Can the song of a small bird provide valuable insights into human stuttering and speech-related disorders and conditions, including autism and stroke? New research by UCLA life scientists and colleagues provides reason for optimism.
The scientists discovered that some 2,000 genes in a region of the male zebra finch’s brain known as "Area X" are significantly linked to singing. More than 1,500 genes in this region, a critical part of the bird’s song circuitry, are being reported for the first time. Previously, a group of scientists including the UCLA team had identified some 400 genes in Area X. All the genes’ levels of expression change when the bird sings.
"We did not know before that all of these genes are regulated by singing," said Stephanie White, a UCLA associate professor of integrative biology and physiology and senior author of the new study.
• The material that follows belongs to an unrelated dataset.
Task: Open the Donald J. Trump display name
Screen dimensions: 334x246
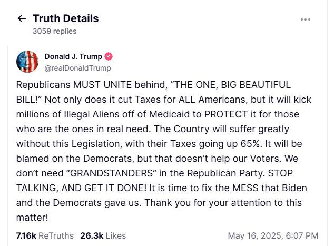Action: point(73,56)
She believes the 2,000 genes — which are also shared by humans — are likely important for human speech.
The research is published in the online edition of the journal Neuron, a leading neuroscience journal, and will appear in an upcoming print edition.
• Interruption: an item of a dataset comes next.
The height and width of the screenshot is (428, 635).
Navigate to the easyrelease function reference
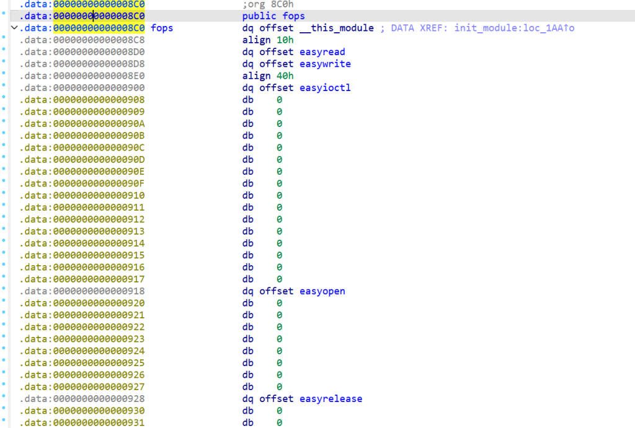331,399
"A method that (UCLA co-author) Steve Horvath developed lets us see what genes are changing together and, therefore, which genes are linked in a network," White said. "We can see which are the hub genes that are the most connected to other genes, as in a social network — the popular kids. We can also identify the genetic equivalent of the lonely kids. Steve’s analysis lets us group the genes together and see who is interacting with whom."
Many more genes are involved in vocalization than scientists had previously known. While language is uniquely human, it has components — such as the ability to create new sounds — that songbirds and other animals share with us. The zebra finch may create new sounds using the same genes as humans, said White, who is also a member of UCLA’s Brain Research Institute.
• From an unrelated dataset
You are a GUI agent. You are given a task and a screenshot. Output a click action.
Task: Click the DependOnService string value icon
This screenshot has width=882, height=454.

Male zebra finches learn to sing a courtship song between 35 days and 100 days after hatching, at which point they are sexually mature. Area X is located in the male finch’s basal ganglia, beneath the brain’s cortex. Only males have the full set of circuitry that allows them to mimic sounds. Female zebra finches don’t learn the courtship song and don’t have a brain region similar to Area X. Humans don’t have an Area X either.
"In your brain, I know that the basal ganglia is involved in your speech, but I don’t know exactly which cells," White said. "If I knew which cells, I could see what the genes are. We can’t do that in humans, but we can in zebra finches — and we have."
Two genes that seem to be especially important are FoxP2, a "master gene" that directs many other genes to turn on and off and which is critical for both human speech and birdsong, and reelin, a gene that is suspected of causing autism susceptibility in humans. Autistic children often have language difficulties. Both reelin and FoxP2 may play a critical role in human speech and speech disorders.
"No one had ever thought that reelin has a role in vocalization," White said. "We have now found that it is likely important for vocal learning."
A study published in 2001 revealed a single mutation in FoxP2 in each member of a family in England with a severe speech disorder. Over four generations, half the members of this family had the speech and language disorder, and each of these family members had the mutation. Those family members without the disorder didn’t have the mutation.
Recent neuroscience research has provided insights into the connection between the brain and our behavior, including the ways in which our behavior can influence gene expression.
"Everybody knows the brain controls our behavior, but in neuroscience, more recently, we have been learning that our behaviors also control our brain and change the way our brain operates," White said. "If you’re a professional pianist, for example, you actually expand the territory in your brain that is devoted to playing the piano. When you practice the piano, a suite of genes gets turned on. When you practice hitting a tennis serve or a baseball, a suite of genes gets turned on. Our findings suggest different suites of genes get activated for different behaviors.